* **AIM OF THE TASK**
Repeat the stretch of records from the line containing "Given: Click green" through the end of the records, word for word, leaving the pictures out of your answer.

* **PROVIDED INFORMATION**
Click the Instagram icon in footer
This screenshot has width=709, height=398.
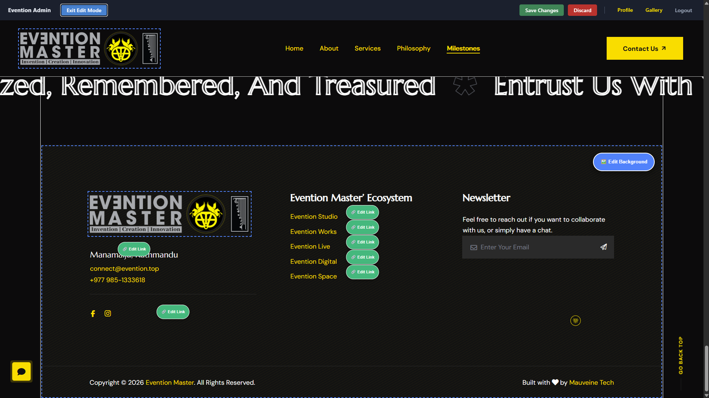point(108,314)
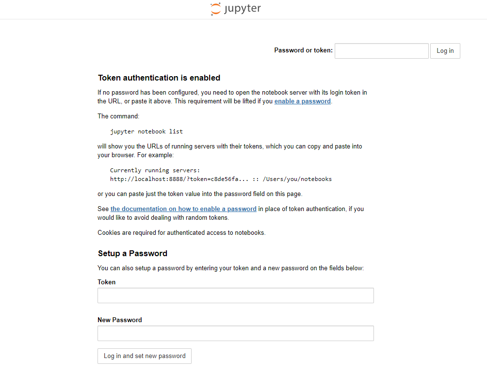Screen dimensions: 487x376
Task: Click the "jupyter" wordmark in the header
Action: click(243, 8)
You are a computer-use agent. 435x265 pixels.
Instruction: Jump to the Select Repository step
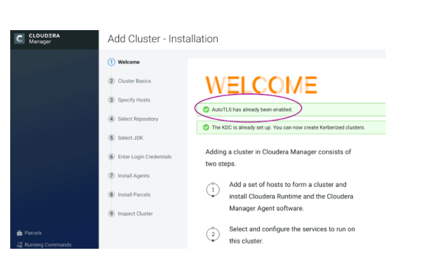(138, 119)
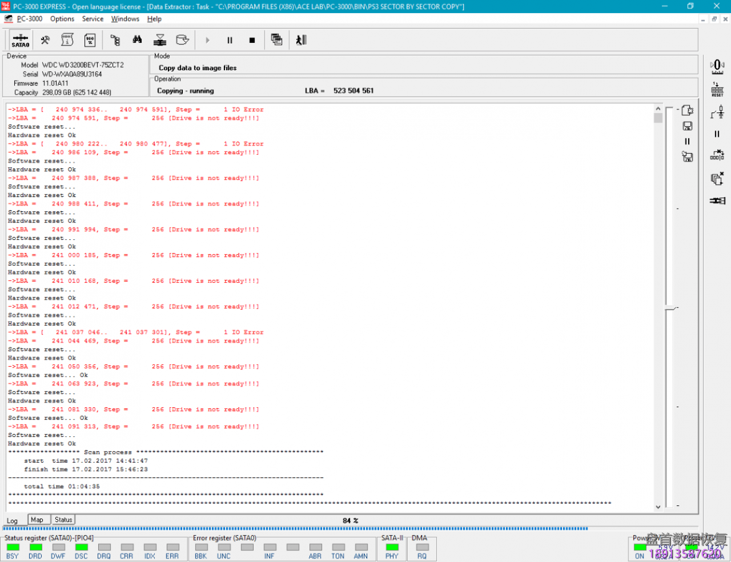Click the cascaded windows toolbar icon
The width and height of the screenshot is (731, 562).
276,40
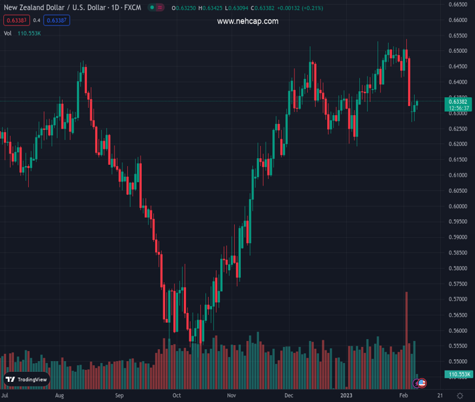This screenshot has width=475, height=402.
Task: Click the volume label 110.553K on axis
Action: pyautogui.click(x=458, y=375)
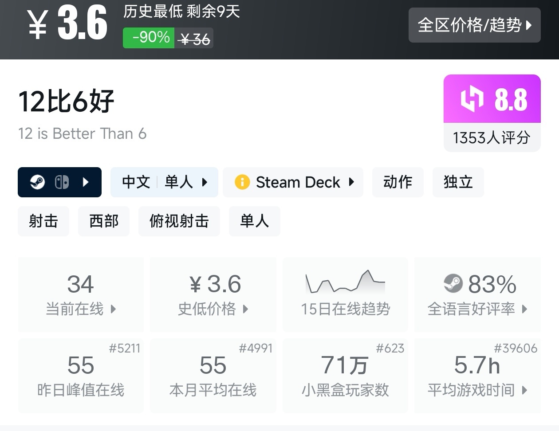559x431 pixels.
Task: Expand the 中文 单人 language details
Action: (x=164, y=182)
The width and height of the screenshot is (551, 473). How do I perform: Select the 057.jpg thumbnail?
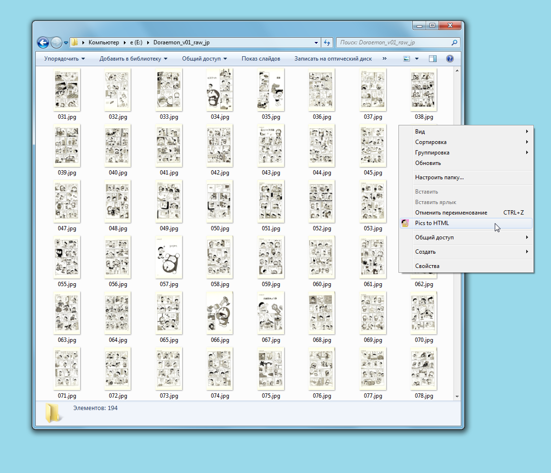click(x=169, y=257)
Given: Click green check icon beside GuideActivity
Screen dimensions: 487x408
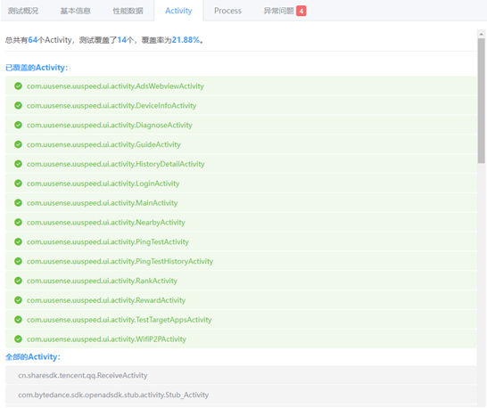Looking at the screenshot, I should pyautogui.click(x=19, y=144).
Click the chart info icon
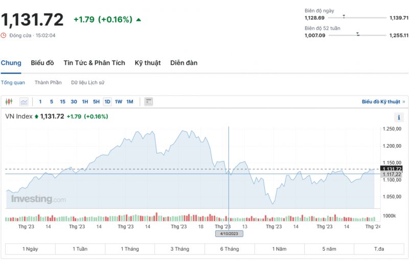409x261 pixels. pyautogui.click(x=399, y=117)
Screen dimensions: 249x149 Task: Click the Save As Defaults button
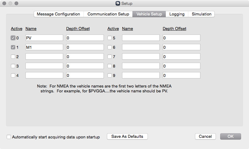point(127,136)

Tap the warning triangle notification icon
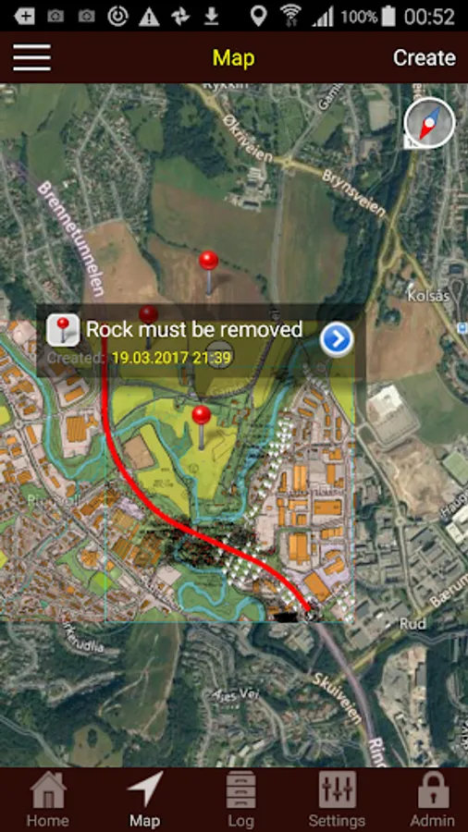[x=149, y=17]
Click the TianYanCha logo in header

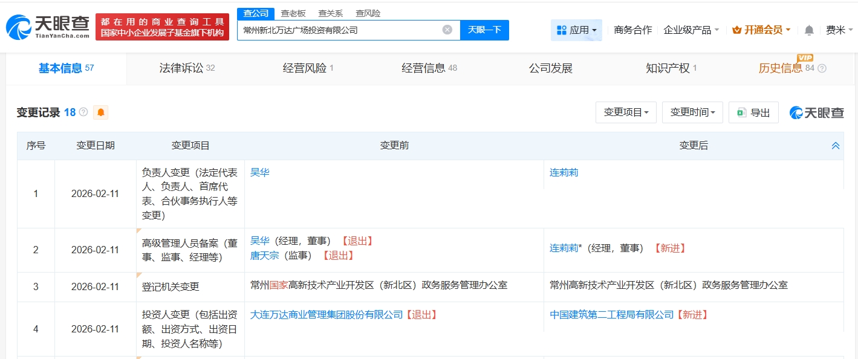(x=47, y=27)
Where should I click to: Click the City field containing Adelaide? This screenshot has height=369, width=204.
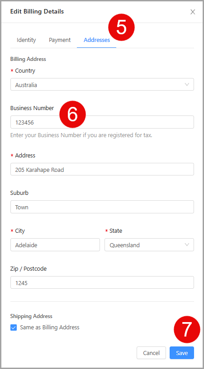[55, 245]
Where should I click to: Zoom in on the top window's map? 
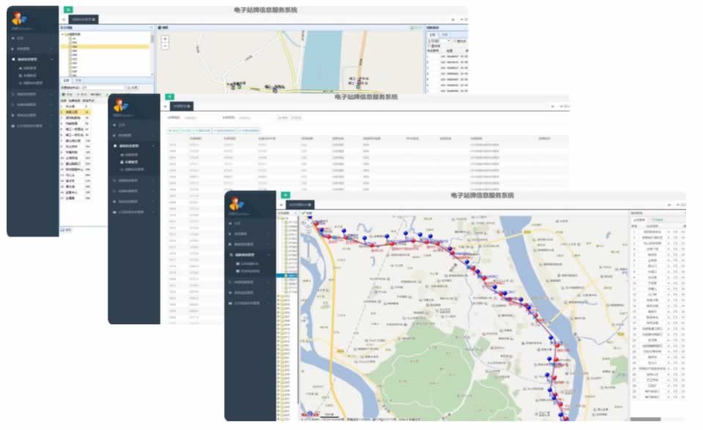(165, 39)
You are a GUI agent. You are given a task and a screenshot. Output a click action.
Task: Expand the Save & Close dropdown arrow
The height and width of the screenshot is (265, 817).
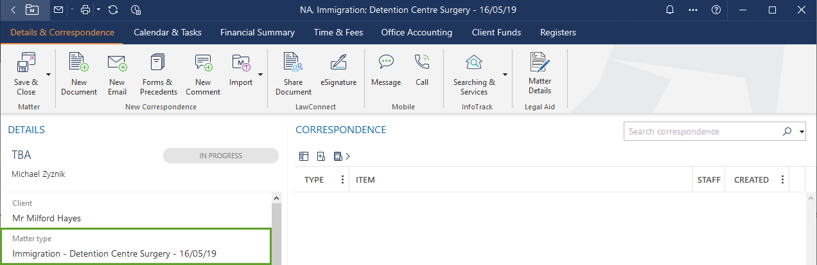click(x=49, y=75)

* **SOLUTION FOR THIS PROBLEM**
Given: Click green check icon beside GuideActivity
Screen dimensions: 487x408
Looking at the screenshot, I should pyautogui.click(x=19, y=144).
Click the chart info icon
409x261 pixels. pyautogui.click(x=399, y=117)
Screen dimensions: 249x149 Task: Click the Save As Defaults button
point(127,136)

Tap the warning triangle notification icon
[x=149, y=17]
Click the TianYanCha logo in header

(x=47, y=27)
Where should I click to: Click the City field containing Adelaide? This screenshot has height=369, width=204.
[55, 245]
Where should I click to: Zoom in on the top window's map? 
(165, 39)
You are a GUI agent. You are given a task and a screenshot. Output a click action.
Task: Expand the Save & Close dropdown arrow
The height and width of the screenshot is (265, 817).
click(x=49, y=75)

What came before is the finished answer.